=== Problem statement ===
Write out the part of the radiation exposure passage starting at "The radiation beam" and ending at "the table (125).".

=== Passage shown ===
================================

C. Measuring Radiation Exposure
Radiation exposure is commonly measured by 1 of two
methods, either a film badge or a transluminescent dosimeter
(TLD) badge. The film badge basically contains a piece
of x-ray film. The magnitude of exposure to x-rays is
derived based on the density of the exposed photographic
film within the badge compared with densities from film
that has had known amounts of exposure. The TLD badge
contains a disk with lithium fluoride crystals. The
lithium fluoride crystal absorbs the x-rays, raising
the electrons to a higher state. When heated, the electrons
in the crystal return to their baseline state, releasing
light in proportion to the x-ray exposure.
Proper measurement of radiation exposure requires the
dosimeter badge to be worn with the front of the badge
in the direct line of the scattered x-rays. If a single
badge is worn, it is usually placed on the thyroid collar.
It is recommended, however, that 2 badges be worn during
all cardiac catheterizations, with the second badge
placed under the protective lead at the waist (93).
Cardiac angiographers receive the highest exposure on
the hands, but these are not usually monitored because
of sterility issues with wearing a ring badge. When
a ring badge is worn, it should be placed with the label
(the TLD chip) palm side down (93).
D. Minimizing Occupational Exposure
The 3 tenets for reducing occupational exposure to radiation
are time, distance, and barriers. X-ray scatter is also
reduced by minimizing the number of magnified views,
using digital-only cine acquisition, keeping the image
intensifier as close to the patient as possible, and
selecting the highest kVp that will provide acceptable
image contrast. Obviously, reducing the time of exposure
results in a reduction in overall radiation exposure.
Scatter exposure is reduced by using lower framing rates
and pulsed fluoroscopy and by minimizing both fluoroscopic
and cine time. Although fluoroscopic radiation may result
in 1/10 or so of the exposure per sec compared to cine,
the far greater duration of fluoroscopic use during
procedures in the cardiac catheterization laboratory
can result in a 6-fold greater radiation exposure from
fluoroscopy than from cine for many interventional procedures
(125).
The radiation beam attenuates based on the inverse square
law (1/d2), and distance becomes an important
means of reducing operator radiation exposure from scatter
radiation. Most x-ray scatter occurs at the entry surface
of the patient. The nearer the operator is to the x-ray
tube (not image intensifier), the greater the x-ray
exposure. For instance, in the cranial LAO view, where
the operator is closest to the x-ray tube and the bottom
of the table, the operator exposure may be 2.6 to 6.1
times that observed in the caudal RAO view, where the
x-ray tube is on the other side of the table (125).

================================

=== Supplied data ===

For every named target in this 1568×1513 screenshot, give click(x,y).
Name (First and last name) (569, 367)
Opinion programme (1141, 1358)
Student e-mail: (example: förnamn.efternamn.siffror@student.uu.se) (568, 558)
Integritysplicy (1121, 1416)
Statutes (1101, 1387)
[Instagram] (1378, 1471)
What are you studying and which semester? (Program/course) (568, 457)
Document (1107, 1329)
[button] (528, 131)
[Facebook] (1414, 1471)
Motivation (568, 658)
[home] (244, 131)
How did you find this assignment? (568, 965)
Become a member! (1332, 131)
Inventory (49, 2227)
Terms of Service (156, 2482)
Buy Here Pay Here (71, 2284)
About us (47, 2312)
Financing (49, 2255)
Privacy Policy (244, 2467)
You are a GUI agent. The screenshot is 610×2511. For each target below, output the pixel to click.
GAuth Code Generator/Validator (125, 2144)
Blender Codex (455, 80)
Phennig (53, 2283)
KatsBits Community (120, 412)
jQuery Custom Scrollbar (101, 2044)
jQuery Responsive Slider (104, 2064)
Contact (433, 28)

================================

=== The completed task ===
The radiation beam attenuates based on the inverse square
law (1/d2), and distance becomes an important
means of reducing operator radiation exposure from scatter
radiation. Most x-ray scatter occurs at the entry surface
of the patient. The nearer the operator is to the x-ray
tube (not image intensifier), the greater the x-ray
exposure. For instance, in the cranial LAO view, where
the operator is closest to the x-ray tube and the bottom
of the table, the operator exposure may be 2.6 to 6.1
times that observed in the caudal RAO view, where the
x-ray tube is on the other side of the table (125).